(Records for the exercise Opens)

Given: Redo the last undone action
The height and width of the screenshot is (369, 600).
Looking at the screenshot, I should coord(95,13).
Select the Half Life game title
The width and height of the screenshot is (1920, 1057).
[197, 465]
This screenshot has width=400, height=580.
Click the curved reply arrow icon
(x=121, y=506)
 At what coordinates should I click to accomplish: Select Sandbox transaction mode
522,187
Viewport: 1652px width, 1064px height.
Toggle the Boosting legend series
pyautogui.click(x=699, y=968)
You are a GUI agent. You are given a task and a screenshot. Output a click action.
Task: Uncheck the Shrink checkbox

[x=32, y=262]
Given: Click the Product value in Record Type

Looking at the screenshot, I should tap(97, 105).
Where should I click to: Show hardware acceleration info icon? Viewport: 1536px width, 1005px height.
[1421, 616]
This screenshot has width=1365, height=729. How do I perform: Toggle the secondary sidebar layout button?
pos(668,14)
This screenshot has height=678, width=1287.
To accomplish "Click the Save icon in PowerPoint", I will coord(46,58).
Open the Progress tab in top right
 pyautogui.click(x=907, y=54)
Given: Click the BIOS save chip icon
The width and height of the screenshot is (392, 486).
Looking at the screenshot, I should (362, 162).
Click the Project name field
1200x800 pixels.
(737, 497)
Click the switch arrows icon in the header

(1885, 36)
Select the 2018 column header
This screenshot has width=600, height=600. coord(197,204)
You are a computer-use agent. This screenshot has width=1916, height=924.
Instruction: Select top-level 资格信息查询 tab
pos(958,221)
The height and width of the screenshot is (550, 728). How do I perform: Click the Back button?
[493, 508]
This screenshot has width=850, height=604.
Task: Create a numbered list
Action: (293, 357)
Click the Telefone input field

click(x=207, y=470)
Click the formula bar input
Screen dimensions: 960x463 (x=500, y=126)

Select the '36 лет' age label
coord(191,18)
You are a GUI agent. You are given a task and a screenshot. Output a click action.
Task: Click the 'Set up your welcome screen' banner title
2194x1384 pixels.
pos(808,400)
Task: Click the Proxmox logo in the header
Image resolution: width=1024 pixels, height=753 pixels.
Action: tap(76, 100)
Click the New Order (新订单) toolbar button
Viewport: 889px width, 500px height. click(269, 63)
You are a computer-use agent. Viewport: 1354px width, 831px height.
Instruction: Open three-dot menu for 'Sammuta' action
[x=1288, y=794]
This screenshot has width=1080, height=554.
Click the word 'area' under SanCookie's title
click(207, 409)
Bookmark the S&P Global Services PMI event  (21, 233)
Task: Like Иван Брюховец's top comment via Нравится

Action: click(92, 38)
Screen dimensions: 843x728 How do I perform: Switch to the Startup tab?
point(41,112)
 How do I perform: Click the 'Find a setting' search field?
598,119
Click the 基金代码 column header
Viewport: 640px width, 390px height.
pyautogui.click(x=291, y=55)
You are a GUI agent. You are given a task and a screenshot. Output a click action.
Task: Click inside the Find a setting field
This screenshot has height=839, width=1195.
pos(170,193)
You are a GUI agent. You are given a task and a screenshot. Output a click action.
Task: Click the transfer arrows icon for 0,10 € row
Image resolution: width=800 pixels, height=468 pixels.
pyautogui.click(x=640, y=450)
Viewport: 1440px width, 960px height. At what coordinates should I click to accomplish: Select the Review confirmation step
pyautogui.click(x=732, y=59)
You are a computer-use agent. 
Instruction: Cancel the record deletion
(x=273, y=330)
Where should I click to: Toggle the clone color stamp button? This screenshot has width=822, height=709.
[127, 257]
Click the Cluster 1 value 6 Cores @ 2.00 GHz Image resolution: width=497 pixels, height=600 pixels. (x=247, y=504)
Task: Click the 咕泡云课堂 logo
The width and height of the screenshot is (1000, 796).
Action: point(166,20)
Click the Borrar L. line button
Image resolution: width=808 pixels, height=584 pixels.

(Records for the exercise Closes)

Your assignment ->
Write every record out again, unaltered.

Task solution ->
Given: Redo the last undone action
The height and width of the screenshot is (369, 600).
Looking at the screenshot, I should coord(95,13).
Select the Half Life game title
The width and height of the screenshot is (1920, 1057).
[197, 465]
This screenshot has width=400, height=580.
Click the curved reply arrow icon
(x=121, y=506)
 At what coordinates should I click to accomplish: Select Sandbox transaction mode
522,187
Viewport: 1652px width, 1064px height.
Toggle the Boosting legend series
pyautogui.click(x=699, y=968)
You are a GUI agent. You are given a task and a screenshot. Output a click action.
Task: Uncheck the Shrink checkbox

[x=32, y=262]
Given: Click the Product value in Record Type

Looking at the screenshot, I should tap(97, 105).
Where should I click to: Show hardware acceleration info icon? Viewport: 1536px width, 1005px height.
[1421, 616]
This screenshot has width=1365, height=729. How do I perform: Toggle the secondary sidebar layout button?
pos(668,14)
This screenshot has height=678, width=1287.
To accomplish "Click the Save icon in PowerPoint", I will coord(46,58).
Open the Progress tab in top right
 pyautogui.click(x=907, y=54)
Given: Click the BIOS save chip icon
The width and height of the screenshot is (392, 486).
Looking at the screenshot, I should (362, 162).
Click the Project name field
1200x800 pixels.
(737, 497)
Click the switch arrows icon in the header

(1885, 36)
Select the 2018 column header
This screenshot has width=600, height=600. coord(197,204)
You are a computer-use agent. This screenshot has width=1916, height=924.
Instruction: Select top-level 资格信息查询 tab
pos(958,221)
The height and width of the screenshot is (550, 728). How do I perform: Click the Back button?
[493, 508]
This screenshot has width=850, height=604.
Task: Create a numbered list
Action: (293, 357)
Click the Telefone input field

click(x=207, y=470)
Click the formula bar input
Screen dimensions: 960x463 (x=500, y=126)

Select the '36 лет' age label
coord(191,18)
You are a GUI agent. You are given a task and a screenshot. Output a click action.
Task: Click the 'Set up your welcome screen' banner title
2194x1384 pixels.
pos(808,400)
Task: Click the Proxmox logo in the header
Image resolution: width=1024 pixels, height=753 pixels.
Action: tap(76, 100)
Click the New Order (新订单) toolbar button
Viewport: 889px width, 500px height. click(269, 63)
You are a computer-use agent. Viewport: 1354px width, 831px height.
Instruction: Open three-dot menu for 'Sammuta' action
[x=1288, y=794]
This screenshot has width=1080, height=554.
Click the word 'area' under SanCookie's title
click(207, 409)
Bookmark the S&P Global Services PMI event  (21, 233)
Task: Like Иван Брюховец's top comment via Нравится

Action: click(92, 38)
Screen dimensions: 843x728 How do I perform: Switch to the Startup tab?
point(41,112)
 How do I perform: Click the 'Find a setting' search field?
598,119
Click the 基金代码 column header
Viewport: 640px width, 390px height.
pyautogui.click(x=291, y=55)
You are a GUI agent. You are given a task and a screenshot. Output a click action.
Task: Click inside the Find a setting field
This screenshot has height=839, width=1195.
pos(170,193)
You are a GUI agent. You are given a task and a screenshot. Output a click action.
Task: Click the transfer arrows icon for 0,10 € row
Image resolution: width=800 pixels, height=468 pixels.
pyautogui.click(x=640, y=450)
Viewport: 1440px width, 960px height. At what coordinates should I click to accomplish: Select the Review confirmation step
pyautogui.click(x=732, y=59)
You are a computer-use agent. 
Instruction: Cancel the record deletion
(x=273, y=330)
Where should I click to: Toggle the clone color stamp button? This screenshot has width=822, height=709.
[127, 257]
Click the Cluster 1 value 6 Cores @ 2.00 GHz Image resolution: width=497 pixels, height=600 pixels. (x=247, y=504)
Task: Click the 咕泡云课堂 logo
The width and height of the screenshot is (1000, 796).
Action: point(166,20)
Click the Borrar L. line button
Image resolution: width=808 pixels, height=584 pixels.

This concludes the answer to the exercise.